I have 3 questions about ARFIMA-* models forecasting.
Let's look at standard stationary non-seasonal ARFIMA model representation via coefficients.
$$ \left(1 - \sum_{i=1}^p\phi_{i} L\right) \left(1 - L\right)^{d_{frac}}\left(x_{t} - \mu \right) = \left(1 + \sum_{j=1}^{q} \theta_{j}L\right)a_{t}$$, where $a_{t}$ - white noise.
Let's define $\left(1 - \sum_{i=1}^p\phi_{i} L\right) = \Phi\left(L\right)$, $\left(1 + \sum_{j=1}^{q} \theta_{j}L\right) = \Theta\left(L\right)$. In this case we could write $$ x_{t} = \mu + \frac{\Theta\left(L\right)}{\Phi\left(L\right)\left(1-L\right)^{d_{frac}}}a_{t} = \mu + \sum_{k \geq 0}\psi_{k}a_{t-k}$$ - it's an infinite MA representation of our stationary process.
We could rewrite it as $x_{t} = I_{k}\left(t - k\right) + C_{k}\left( t- k\right)$ (according to (Box, Jenkins) notation), where $C_{k}\left(t-k\right)$ is a complimentary function and $I_{k}\left(t - k\right)$ is a particular integral an could be represented as $I_{k}\left(t-k\right) = \sum_{j=0}^{t-k-1}\psi_{j}a_{t-j}$.
So, the first question.
What's the representation of nonstationary non-seasonal ARFIMA model?
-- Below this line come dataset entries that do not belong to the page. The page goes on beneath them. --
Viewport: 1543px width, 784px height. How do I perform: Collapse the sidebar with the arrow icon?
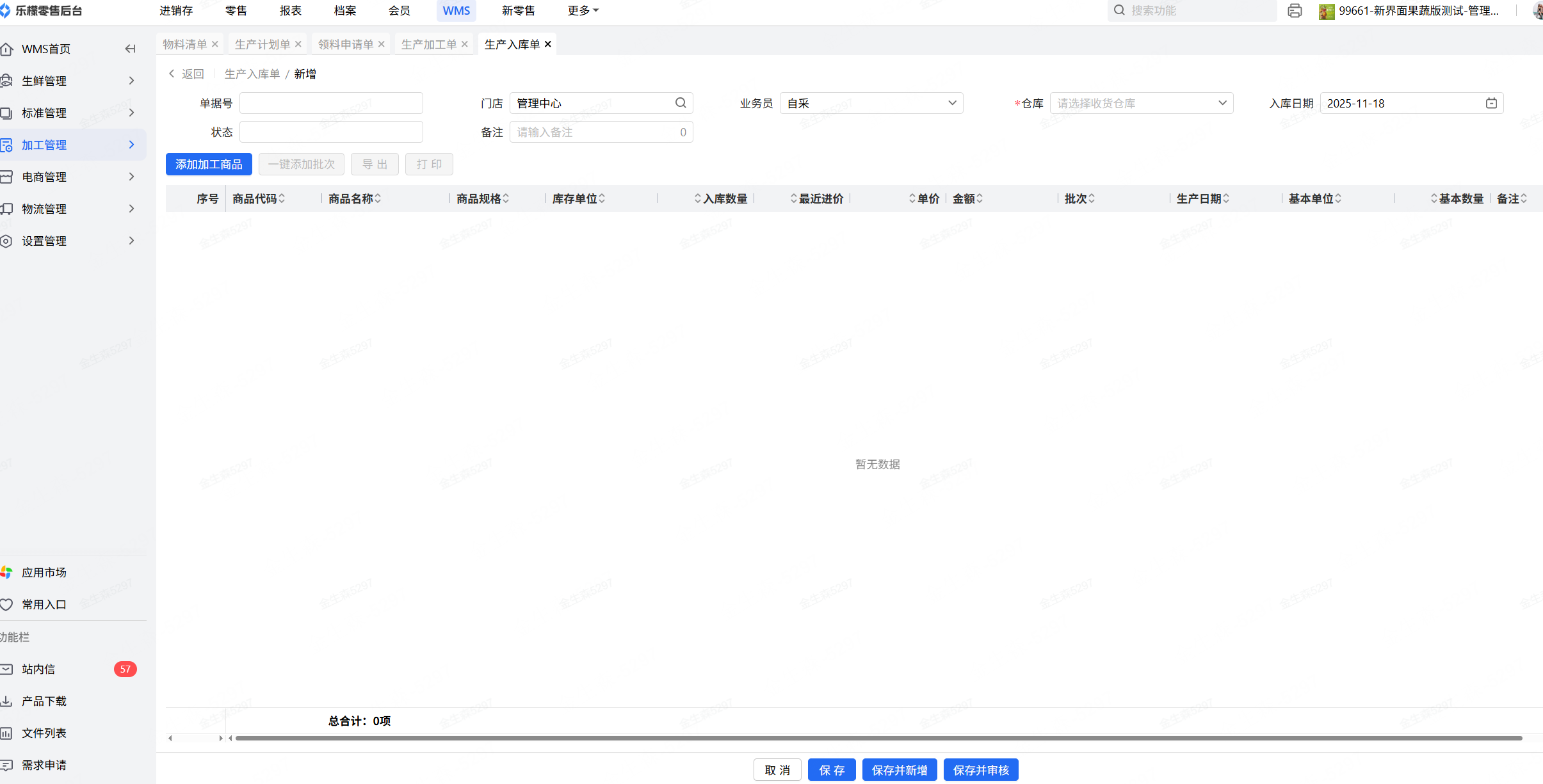pos(131,49)
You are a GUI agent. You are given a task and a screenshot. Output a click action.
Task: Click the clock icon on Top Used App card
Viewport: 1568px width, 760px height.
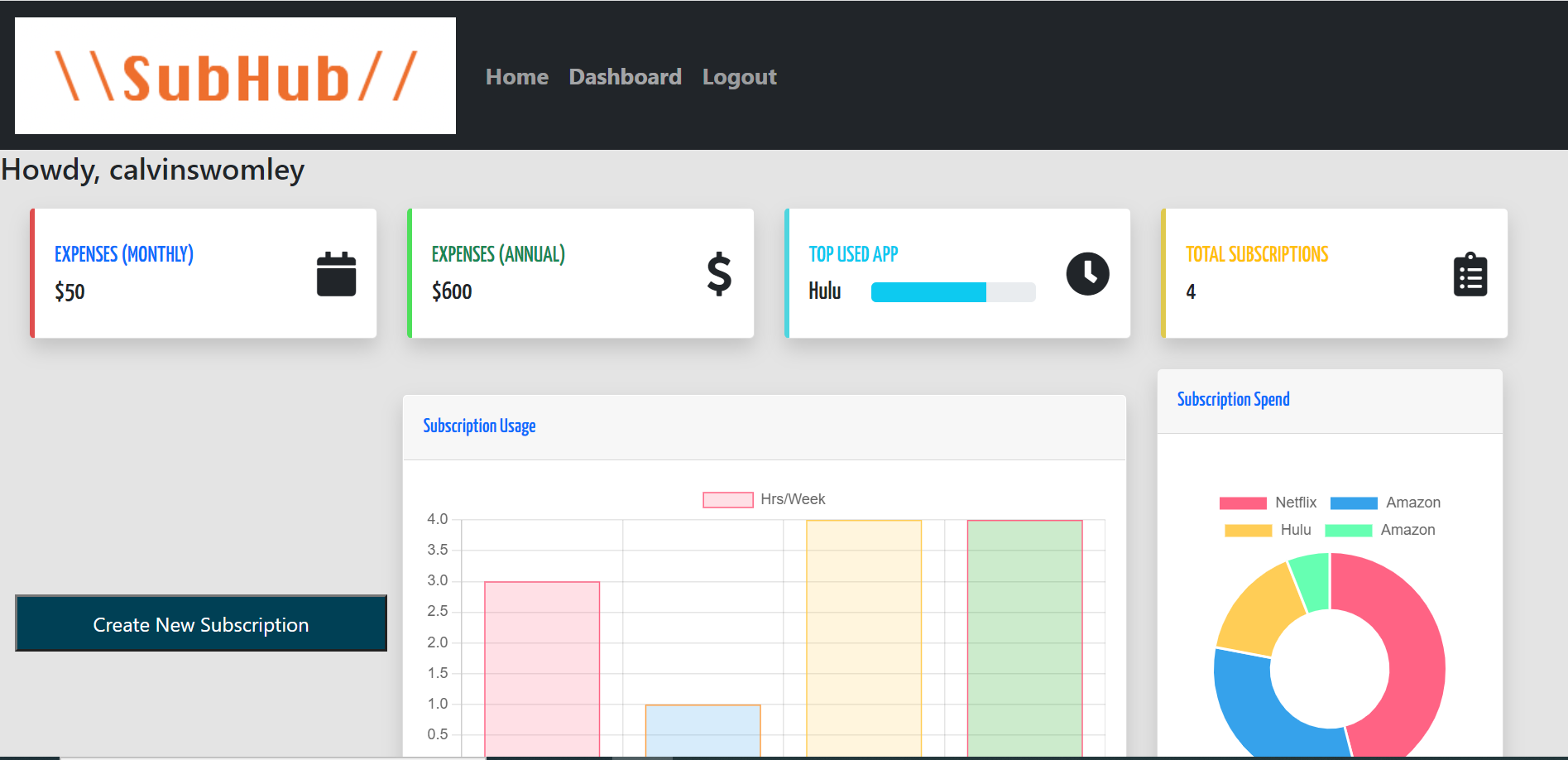1087,273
We could write integrated process as: $\left(1-L\right)^{d_{int}}\left(x_{t} - poly_{t}\right) = a_{t}$, where $poly_{t} = \sum_{i=0}^{d_{int}} \frac{\mu_{i}}{i!} t^i$, but how to calculate $\mu_{i}$ if we have only $\mu$ when we calculate coefficients of our model for differenced series.
Second question:
Let's have $\hat {x}_{t}\left(l\right)$ - forecast value of model for step $l$. Is this correct that $x_{t+l}$ could be writted as $x_{t+l} - poly_{t+l}= \hat {x}_{t}\left(l\right) + e_{t}\left(l\right)$, where $e_{t}\left(l\right)$ is a forecast error or it could be written as $x_{t+l} - poly_{t+l}= \hat {x}_{t}\left(l\right) - poly_{t} + e_{t}\left(l\right)$
Third question. Each ARMA model with non-zero mean could be written as $$ \left(1 - \sum_{i=1}^p\phi_{i} L\right) \left(x_{t} - \mu \right) = \left(1 + \sum_{j=1}^{q} \theta_{j}L\right)a_{t} =>$$ $$\left(1 - \sum_{i=1}^p\phi_{i} L\right) x_{t} = \theta_{0} + \left(1 + \sum_{j=1}^{q} \theta_{j}L\right)a_{t}$$ with $\theta_{0} = \mu \left(1 - \sum_{i=1}^p\phi_{i} \right)$. We could write model $$\left(1 - \sum_{i=1}^p\phi_{i} L\right) x_{t} = \theta_{0} + \left(1 + \sum_{j=1}^{q} \theta_{j}L\right)a_{t}$$ as a model with a non-zero white noise: $$\left(1 - \sum_{i=1}^p\phi_{i} L\right) x_{t} = \left(1 + \sum_{j=1}^{q} \theta_{j}L\right)\xi_{t}$$, where $\xi_{t}$ are i.i.d. with $E\xi_{t} = \frac{\theta_{0}}{\left(1 + \sum_{j=1}^{q} \theta_{j} \right)}$
So, how could it be calculated for stationary/non-stationary ARFIMA model with non-zero fractional differencing parameter?
I can't prove that the value of
$$\frac{\Theta\left(1\right)}{\Phi\left(1\right)\left(\sum_{k\geq0}{d \choose k}\left(-1\right)^{k}\right)}$$ will converge for $-0.5 < d < 0.5$. And other question - if it is, how many coefficients of $\frac{1}{\sum_{k\geq0}{d \choose k}\left(-L\right)^{k}}$ should I calculate for well definition of $\theta_{0}$?
Thank you.